- Your task: Which lines in the rows below contain the word "bold"? List each of those lines in full.

☆ ☆ ☆ ☆ ☆ ☆ ☆

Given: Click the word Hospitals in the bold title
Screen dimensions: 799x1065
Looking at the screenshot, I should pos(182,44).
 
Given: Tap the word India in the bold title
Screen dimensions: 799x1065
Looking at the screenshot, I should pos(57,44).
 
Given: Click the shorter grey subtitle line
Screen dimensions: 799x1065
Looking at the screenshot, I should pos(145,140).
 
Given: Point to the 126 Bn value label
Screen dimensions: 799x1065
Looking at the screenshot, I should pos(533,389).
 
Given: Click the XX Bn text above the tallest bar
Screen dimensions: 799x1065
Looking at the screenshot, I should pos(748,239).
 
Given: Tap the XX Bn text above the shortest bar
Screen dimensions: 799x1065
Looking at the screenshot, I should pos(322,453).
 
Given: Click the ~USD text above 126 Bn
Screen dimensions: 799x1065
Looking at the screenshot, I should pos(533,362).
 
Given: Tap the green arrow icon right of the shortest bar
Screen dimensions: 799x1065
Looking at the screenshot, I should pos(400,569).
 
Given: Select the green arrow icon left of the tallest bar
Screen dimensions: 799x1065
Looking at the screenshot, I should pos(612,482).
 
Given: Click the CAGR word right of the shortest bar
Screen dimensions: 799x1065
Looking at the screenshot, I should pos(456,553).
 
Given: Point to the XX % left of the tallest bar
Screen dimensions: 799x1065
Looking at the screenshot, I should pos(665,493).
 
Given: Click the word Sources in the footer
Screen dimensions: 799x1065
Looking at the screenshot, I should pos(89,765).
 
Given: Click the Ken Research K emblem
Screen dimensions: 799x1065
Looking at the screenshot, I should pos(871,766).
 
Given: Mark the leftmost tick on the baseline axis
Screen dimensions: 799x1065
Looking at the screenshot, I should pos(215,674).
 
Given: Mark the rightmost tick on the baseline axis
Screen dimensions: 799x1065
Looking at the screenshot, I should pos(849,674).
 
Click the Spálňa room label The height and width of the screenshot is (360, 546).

☆ ☆ ☆ ☆ ☆ ☆ ☆

- Result:
Given: Click the word Hospitals in the bold title
Given: Tap the word India in the bold title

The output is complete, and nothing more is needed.